Professor Maxi Schoeman

Prof Maxi Schoeman holds a PhD from the University of Wales (Aberystwyth). She joined UP in 2000, and served as professor and head of the Department of Political Sciences. She currently also serves as chair of the Core Social Sciences Cluster in the Faculty of Humanities. She is a member of the University Council and an adjunct professor in the School for Public Policy at George Mason University in the United States. In 2016, Professor Schoeman was appointed as the deputy dean: postgraduate studies and ethics in the Faculty of Humanities (University of Pretoria).

She has held research fellowships with Cambridge University (1995/96), the Copenhagen Peace Research Institute (2001), the Dag Hammarskjöld Foundation (2009) and the Nordic Africa Institute (2009). She was
awarded the 2014 Claude Ake Visiting Chair at the University of Uppsala. She has presented guest lectures and seminars at, amongst others, the universities of Copenhagen, Aalborg, Konstanz, Indiana and Beijing.

She maintains close research ties with the African Leadership Centre in Nairobi and the Kofi Annan International Peacekeeping Training Centre in Accra. Prof Schoeman is a member of the Advisory Board of the African Peace Network of the Social Sciences Research Council in New York, deputy chairperson of the Institute for Global Dialogue and a trustee of the Institute for Security Studies. She serves on the editorial boards of several local and international journals in the field of international relations. 
 

Research focus:

South African foreign policy, African peace & security Gender & security. Together with Dr ’Funmi Olonisakin (King’s College, London), she is responsible for the Faculty of Humanities’ research theme, ‘Peace and conflict’. She is also involved in the UP research project on Ubuntu, funded by the Templeton Foundation.
 

Recent publications:

  • 2017: Special focus on the South African Nation Brand, Strategic Review for Southern Africa, 39(1) (co-editor).
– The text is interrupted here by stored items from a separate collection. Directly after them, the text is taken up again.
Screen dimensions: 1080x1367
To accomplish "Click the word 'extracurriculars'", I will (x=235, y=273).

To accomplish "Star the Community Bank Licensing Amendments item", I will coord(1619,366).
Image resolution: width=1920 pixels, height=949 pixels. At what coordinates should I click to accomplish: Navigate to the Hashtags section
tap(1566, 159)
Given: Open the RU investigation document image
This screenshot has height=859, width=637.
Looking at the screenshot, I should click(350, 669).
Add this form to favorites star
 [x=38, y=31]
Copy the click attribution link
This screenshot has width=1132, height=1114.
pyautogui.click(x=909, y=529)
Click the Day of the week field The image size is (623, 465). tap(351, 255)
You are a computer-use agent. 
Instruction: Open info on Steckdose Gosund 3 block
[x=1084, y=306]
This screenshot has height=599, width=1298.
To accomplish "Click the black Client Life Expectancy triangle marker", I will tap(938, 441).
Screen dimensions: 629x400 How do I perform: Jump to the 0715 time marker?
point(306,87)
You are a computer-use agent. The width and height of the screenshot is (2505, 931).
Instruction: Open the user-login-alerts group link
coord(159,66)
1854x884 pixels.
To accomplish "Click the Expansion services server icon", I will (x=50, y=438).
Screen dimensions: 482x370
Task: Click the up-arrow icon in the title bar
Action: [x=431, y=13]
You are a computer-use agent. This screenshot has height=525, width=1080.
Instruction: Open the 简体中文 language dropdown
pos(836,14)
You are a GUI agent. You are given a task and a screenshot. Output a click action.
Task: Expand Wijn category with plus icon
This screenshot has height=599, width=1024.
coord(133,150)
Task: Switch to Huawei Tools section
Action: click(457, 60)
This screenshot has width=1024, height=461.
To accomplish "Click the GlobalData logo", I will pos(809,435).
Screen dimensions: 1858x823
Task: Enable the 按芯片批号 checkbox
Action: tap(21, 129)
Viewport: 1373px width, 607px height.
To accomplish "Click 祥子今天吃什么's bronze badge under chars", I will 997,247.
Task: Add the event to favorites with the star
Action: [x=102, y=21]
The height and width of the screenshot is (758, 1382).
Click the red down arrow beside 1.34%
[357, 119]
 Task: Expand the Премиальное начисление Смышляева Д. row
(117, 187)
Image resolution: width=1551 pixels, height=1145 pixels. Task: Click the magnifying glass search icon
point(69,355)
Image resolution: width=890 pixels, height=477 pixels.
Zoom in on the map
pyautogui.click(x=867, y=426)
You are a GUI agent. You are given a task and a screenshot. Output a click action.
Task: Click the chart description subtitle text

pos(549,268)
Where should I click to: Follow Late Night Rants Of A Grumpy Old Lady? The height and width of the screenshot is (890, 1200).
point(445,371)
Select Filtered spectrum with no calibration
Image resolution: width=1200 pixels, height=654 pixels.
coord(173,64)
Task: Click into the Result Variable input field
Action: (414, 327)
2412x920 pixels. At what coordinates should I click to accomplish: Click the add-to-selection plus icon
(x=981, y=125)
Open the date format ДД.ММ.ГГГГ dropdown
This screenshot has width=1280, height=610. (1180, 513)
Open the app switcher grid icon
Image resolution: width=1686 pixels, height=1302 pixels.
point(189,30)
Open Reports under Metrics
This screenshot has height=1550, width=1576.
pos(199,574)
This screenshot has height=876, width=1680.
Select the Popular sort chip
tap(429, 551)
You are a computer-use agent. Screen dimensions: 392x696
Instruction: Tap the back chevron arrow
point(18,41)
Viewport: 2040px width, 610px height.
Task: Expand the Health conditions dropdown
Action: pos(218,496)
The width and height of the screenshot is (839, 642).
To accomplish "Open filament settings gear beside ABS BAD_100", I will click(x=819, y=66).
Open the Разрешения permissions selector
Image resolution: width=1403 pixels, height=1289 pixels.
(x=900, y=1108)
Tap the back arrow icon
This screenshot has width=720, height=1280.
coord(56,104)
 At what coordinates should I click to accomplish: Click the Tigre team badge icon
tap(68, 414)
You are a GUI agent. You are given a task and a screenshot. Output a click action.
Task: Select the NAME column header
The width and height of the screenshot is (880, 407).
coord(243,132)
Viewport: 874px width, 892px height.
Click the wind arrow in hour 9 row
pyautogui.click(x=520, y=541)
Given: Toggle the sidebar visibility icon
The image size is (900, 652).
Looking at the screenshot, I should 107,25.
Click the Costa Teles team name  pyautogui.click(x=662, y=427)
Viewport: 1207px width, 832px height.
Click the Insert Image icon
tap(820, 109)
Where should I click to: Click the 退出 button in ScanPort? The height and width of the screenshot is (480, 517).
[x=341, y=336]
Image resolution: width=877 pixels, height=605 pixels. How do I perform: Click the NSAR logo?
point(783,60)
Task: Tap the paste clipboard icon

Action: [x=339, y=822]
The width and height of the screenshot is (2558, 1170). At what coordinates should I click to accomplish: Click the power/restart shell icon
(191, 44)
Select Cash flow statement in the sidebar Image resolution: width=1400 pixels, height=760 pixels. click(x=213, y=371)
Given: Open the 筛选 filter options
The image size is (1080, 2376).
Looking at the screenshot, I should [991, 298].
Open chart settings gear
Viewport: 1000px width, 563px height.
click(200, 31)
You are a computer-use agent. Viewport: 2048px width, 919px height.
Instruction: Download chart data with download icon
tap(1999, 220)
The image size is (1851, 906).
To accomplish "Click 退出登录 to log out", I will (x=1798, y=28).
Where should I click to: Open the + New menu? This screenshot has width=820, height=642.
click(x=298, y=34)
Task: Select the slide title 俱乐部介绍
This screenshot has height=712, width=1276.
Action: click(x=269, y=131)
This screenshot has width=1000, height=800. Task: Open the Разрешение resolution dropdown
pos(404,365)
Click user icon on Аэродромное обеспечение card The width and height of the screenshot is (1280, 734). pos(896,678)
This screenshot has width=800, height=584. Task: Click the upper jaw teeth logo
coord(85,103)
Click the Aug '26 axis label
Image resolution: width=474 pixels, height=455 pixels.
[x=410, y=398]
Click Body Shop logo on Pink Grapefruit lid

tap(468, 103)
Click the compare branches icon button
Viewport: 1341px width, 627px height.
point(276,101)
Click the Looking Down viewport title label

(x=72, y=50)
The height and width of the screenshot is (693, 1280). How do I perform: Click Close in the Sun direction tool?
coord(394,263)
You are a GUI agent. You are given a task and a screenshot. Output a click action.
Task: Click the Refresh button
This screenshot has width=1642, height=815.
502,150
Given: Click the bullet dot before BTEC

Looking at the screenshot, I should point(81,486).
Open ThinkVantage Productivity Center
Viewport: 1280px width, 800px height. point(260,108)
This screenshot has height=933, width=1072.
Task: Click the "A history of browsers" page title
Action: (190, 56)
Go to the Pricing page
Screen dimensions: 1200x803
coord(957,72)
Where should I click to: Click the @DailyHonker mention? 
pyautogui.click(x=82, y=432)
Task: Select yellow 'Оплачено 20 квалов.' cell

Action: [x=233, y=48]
  • 2015: ‘South Africa’s symbolic hegemony in Africa’, International Politics, 52, co-authored.         
  • 2015: 'South Africa as an emerging power: from label to status consistency?', South African Journal of International Affairs 22 (4).
  • 2015: ‘Alliances Beyond BRICS', South African Journal of International Affairs, 22(2) (guest editor).
  • 2015: ‘South Africa’s symbolic hegemony in Africa’, International Politics, 52 (co-author).
  • 2013: ‘South Africa’s foreign policy: challenges and constraints’, Welt Trends, 21, September/October (co-authored).
  • 2013: ‘South Africa in the company of giants: the search for leadership in a transforming global order’, International Affairs, 89(1) (co-authored).
  • 2013: Regional integration, regionalism and regionalisation in Africa; an imagined reality?’ in Candice Moore (ed), Regional integration and social cohesion: perspectives from the Developing World, Brussels: Peter Lang.
  • 2013: ‘Foreign policy and the military: in service of reconstruction and development?’ in Theo Neethling and Heidi Hudson (eds), Post-conflict reconstruction and development in Africa: concepts, role-players, policy and practice, Cape Town: UCT Press.